International Working Women’s Day: With Special Remembrances for Trans Women

11059837_1067435139938260_6463944546920717330_n

March 8, 2015 – International Working Women’s Day, Oakland, CA.

On this 105th Anniversary of International Working Women’s Day, churches, faith communities, and people of faith stand together, joining in the remembrance and celebration of the legacies and lives of women and Transgender women.

We remember and celebrate the women who have gone before us. We remember and celebrate with all who continue the struggle for jobs that provide living wages, quality housing and an end to foreclosures, quality healthcare which includes access to free preventative healthcare, and rights to education. We remember and celebrate the women who have provided us firm ground from which to resist violence in all forms. And we remember and celebrate the women who continue to nurture the fertile ground from which future generations rise.

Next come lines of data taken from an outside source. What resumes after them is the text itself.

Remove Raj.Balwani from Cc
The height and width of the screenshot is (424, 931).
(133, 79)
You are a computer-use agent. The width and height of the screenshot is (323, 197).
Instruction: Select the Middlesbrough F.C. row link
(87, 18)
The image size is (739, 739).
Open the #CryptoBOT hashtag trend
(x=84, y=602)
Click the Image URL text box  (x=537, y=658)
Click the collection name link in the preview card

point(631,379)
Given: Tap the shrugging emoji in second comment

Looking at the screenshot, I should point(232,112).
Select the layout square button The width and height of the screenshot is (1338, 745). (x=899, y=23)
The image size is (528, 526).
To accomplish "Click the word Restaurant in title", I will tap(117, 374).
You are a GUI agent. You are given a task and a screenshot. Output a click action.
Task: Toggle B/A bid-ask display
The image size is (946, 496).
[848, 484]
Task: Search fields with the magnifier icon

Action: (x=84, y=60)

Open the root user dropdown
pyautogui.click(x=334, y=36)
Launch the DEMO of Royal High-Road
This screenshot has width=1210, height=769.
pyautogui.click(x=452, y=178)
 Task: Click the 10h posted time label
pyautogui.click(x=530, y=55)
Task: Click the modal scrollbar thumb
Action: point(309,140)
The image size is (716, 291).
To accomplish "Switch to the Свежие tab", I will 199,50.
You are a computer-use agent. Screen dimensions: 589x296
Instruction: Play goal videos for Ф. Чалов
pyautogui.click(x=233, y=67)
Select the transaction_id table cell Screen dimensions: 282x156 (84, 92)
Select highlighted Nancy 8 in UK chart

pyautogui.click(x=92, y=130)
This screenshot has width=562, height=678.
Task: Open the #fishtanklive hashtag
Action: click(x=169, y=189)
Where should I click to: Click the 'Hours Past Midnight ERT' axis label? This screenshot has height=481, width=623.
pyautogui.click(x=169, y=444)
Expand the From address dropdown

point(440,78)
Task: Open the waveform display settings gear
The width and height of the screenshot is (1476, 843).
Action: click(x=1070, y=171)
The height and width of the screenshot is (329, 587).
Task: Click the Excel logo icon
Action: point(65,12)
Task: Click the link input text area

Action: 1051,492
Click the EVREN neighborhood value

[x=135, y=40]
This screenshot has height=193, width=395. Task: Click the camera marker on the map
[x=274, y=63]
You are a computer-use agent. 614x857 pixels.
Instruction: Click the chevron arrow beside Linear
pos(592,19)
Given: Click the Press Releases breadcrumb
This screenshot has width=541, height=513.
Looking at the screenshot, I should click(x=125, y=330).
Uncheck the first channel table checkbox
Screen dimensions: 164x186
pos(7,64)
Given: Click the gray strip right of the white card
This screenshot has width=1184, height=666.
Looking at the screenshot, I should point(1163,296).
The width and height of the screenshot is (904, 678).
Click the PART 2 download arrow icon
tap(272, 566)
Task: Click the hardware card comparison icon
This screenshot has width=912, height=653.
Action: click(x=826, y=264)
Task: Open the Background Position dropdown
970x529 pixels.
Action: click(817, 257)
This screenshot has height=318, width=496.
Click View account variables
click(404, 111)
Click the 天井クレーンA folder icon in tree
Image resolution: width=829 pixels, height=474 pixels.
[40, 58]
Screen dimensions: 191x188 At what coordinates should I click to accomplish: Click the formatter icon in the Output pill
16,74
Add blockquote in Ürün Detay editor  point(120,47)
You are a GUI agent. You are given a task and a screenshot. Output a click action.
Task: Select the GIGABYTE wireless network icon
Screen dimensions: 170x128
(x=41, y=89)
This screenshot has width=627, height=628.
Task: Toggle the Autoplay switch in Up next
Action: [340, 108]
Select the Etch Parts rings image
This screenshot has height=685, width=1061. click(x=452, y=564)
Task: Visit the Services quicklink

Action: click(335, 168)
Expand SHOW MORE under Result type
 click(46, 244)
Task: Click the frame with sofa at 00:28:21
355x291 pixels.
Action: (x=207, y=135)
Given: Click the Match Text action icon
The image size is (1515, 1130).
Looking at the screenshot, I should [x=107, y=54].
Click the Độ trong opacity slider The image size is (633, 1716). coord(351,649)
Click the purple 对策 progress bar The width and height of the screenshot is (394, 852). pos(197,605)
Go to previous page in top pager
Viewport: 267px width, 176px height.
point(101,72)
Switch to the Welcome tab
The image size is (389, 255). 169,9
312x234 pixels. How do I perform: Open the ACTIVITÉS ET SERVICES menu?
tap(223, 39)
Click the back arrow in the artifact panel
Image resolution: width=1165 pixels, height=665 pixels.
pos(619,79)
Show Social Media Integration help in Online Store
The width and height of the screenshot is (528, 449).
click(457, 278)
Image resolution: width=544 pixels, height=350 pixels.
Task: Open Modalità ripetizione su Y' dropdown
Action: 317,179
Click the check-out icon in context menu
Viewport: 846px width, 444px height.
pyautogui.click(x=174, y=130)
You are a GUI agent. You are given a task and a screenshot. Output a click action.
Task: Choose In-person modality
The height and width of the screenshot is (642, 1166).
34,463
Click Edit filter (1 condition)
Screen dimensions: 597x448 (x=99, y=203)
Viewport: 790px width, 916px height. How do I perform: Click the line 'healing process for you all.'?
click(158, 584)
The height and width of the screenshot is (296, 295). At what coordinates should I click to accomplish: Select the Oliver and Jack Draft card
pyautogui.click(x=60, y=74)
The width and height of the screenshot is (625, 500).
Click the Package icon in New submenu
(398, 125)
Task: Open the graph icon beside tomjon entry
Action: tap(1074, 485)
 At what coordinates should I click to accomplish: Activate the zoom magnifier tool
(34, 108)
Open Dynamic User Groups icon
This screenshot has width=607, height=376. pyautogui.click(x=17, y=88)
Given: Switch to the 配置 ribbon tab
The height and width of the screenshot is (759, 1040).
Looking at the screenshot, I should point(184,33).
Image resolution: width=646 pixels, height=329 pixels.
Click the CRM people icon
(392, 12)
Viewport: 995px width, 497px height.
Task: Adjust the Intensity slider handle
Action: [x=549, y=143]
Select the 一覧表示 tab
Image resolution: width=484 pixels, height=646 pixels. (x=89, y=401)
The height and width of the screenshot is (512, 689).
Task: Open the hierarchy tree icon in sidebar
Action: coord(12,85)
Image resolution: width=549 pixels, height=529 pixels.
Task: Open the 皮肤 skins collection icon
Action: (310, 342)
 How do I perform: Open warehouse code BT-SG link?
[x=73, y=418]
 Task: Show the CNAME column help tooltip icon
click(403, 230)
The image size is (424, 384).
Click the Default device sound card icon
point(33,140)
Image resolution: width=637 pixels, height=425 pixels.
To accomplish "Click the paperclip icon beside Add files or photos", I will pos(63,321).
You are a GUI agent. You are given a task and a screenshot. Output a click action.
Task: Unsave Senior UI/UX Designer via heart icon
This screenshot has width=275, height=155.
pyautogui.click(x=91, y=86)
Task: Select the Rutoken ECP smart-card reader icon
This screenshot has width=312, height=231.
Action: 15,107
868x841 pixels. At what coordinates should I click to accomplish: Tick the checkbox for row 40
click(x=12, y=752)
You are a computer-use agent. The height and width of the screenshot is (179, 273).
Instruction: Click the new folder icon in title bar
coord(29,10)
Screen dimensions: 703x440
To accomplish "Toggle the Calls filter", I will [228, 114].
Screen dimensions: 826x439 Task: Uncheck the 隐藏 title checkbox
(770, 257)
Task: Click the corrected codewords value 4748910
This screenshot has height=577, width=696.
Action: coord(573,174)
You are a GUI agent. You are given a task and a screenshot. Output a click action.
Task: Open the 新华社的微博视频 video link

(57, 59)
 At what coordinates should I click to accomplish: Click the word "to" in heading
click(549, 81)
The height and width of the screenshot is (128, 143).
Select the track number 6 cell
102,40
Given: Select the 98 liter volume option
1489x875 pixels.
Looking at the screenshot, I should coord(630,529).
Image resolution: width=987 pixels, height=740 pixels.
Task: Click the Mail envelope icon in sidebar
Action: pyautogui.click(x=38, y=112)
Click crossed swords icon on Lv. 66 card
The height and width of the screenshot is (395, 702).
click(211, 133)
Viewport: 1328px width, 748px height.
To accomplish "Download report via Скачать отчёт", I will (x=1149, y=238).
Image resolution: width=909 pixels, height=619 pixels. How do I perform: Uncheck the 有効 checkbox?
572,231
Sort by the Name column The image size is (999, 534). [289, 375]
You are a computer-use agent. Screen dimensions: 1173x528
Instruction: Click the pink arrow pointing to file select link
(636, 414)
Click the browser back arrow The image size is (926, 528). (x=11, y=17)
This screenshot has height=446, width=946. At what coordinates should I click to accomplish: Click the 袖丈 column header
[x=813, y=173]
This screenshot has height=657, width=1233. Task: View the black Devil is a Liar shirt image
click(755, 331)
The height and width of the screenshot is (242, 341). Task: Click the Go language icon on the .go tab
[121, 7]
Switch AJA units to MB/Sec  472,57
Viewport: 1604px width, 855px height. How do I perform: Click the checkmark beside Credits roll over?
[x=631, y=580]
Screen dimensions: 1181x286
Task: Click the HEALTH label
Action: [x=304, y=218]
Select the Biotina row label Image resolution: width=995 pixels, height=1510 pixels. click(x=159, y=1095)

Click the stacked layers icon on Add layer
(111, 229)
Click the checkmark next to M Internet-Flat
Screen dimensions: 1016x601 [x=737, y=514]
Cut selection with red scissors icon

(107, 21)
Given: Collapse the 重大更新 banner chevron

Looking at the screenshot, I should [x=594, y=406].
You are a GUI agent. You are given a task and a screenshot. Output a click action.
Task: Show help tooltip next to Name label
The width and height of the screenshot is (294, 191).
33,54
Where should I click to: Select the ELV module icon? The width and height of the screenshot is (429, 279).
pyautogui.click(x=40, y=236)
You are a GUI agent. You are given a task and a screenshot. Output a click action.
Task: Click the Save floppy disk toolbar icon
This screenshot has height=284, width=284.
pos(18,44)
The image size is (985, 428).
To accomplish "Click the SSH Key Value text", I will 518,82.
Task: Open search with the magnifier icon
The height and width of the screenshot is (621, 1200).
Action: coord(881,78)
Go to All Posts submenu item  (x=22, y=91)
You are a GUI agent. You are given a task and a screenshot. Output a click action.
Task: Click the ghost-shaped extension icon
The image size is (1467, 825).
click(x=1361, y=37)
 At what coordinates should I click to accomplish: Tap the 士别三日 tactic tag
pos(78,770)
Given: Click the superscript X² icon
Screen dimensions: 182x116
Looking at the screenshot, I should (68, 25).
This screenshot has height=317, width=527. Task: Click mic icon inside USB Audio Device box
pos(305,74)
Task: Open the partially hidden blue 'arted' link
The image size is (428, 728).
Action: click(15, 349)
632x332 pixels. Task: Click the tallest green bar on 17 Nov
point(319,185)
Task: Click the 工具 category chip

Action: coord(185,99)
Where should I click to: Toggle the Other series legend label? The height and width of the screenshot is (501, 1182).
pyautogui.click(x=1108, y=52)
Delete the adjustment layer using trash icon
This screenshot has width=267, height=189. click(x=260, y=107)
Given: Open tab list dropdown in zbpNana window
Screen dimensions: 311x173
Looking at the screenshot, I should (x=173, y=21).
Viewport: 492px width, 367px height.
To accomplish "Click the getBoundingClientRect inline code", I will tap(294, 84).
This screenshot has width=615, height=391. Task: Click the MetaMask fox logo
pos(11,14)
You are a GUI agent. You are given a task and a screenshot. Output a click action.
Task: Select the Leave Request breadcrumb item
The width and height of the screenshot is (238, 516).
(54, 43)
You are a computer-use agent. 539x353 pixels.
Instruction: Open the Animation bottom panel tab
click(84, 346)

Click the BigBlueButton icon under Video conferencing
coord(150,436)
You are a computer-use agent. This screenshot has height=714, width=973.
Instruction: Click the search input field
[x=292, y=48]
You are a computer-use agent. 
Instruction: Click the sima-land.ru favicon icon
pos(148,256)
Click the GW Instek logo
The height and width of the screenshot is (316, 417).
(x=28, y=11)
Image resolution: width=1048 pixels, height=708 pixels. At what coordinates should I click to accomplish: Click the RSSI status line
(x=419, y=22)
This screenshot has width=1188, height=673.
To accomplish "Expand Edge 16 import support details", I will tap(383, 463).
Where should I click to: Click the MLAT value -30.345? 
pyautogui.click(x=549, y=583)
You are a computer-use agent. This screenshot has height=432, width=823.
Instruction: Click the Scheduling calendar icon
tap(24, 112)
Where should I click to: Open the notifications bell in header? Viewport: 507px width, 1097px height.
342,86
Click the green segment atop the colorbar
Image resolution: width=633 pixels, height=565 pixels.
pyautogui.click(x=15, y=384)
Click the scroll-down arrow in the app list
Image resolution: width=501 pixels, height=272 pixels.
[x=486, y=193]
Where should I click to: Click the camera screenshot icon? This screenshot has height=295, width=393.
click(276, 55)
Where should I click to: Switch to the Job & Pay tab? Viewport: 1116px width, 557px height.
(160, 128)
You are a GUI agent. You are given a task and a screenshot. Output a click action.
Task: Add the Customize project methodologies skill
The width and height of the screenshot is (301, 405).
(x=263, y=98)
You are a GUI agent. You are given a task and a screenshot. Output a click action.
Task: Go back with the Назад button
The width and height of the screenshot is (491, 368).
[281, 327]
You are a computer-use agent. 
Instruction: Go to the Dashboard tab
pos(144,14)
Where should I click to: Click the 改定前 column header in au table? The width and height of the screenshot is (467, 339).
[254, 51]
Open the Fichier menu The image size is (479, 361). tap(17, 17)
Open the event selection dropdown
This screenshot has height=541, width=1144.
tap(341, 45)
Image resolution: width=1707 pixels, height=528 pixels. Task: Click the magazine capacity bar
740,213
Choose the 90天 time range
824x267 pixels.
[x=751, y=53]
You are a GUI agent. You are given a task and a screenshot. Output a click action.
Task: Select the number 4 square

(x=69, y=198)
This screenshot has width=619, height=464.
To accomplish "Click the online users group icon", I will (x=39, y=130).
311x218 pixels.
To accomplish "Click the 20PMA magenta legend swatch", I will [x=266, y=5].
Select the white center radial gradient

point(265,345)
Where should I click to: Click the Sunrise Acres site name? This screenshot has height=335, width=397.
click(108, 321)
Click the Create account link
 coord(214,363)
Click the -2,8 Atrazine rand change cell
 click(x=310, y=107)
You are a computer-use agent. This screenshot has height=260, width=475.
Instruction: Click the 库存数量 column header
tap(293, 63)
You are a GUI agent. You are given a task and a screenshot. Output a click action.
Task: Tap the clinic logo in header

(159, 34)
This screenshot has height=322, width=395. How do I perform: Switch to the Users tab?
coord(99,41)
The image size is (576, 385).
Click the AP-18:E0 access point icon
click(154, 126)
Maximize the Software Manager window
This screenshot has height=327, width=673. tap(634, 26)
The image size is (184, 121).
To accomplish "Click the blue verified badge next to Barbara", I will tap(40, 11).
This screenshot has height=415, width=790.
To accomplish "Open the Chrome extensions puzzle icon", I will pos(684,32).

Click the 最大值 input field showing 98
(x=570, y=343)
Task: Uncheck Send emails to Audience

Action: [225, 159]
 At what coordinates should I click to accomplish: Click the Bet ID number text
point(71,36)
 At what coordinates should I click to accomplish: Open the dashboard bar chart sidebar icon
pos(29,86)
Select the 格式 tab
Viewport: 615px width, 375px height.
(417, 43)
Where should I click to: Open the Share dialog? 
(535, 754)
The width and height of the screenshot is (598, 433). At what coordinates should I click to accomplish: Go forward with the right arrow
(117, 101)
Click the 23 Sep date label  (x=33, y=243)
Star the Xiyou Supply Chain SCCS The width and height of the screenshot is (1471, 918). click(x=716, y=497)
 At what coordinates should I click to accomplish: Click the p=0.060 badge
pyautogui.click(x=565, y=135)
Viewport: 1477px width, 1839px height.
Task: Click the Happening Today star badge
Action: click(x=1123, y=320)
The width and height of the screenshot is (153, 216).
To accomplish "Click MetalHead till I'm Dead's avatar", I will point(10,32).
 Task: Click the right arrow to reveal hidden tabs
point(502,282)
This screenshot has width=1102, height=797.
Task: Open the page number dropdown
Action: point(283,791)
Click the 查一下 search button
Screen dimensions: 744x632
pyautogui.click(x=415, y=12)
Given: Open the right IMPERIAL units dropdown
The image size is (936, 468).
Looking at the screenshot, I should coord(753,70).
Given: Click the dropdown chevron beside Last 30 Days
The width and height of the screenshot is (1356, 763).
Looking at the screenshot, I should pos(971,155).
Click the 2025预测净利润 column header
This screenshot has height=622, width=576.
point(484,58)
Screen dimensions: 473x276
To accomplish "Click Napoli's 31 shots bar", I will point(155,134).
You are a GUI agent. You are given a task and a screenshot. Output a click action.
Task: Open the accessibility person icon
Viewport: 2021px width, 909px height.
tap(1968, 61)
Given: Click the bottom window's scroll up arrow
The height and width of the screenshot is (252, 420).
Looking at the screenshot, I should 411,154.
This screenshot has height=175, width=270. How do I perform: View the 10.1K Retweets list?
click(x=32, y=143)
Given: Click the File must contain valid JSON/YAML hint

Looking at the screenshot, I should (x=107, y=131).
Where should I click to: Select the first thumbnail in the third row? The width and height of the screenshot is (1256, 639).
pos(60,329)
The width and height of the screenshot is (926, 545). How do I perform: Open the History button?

We remember and celebrate because the lives of women and, especially, trans women, are always at risk. They continue to be unsafe in their homes, in their neighborhoods, and in their workplaces. Since the beginning of 2015, we have lost the lives of seven trans women in this country alone: Lamia Beard in Virginia, Tyra Underwood in Texas, Yasmin Vash Payne and Taja Gabrielle DeJesus in California, Penny Proud in Louisiana, Bri Golec in Ohio, and Kristina Gomez Reinwald in Florida.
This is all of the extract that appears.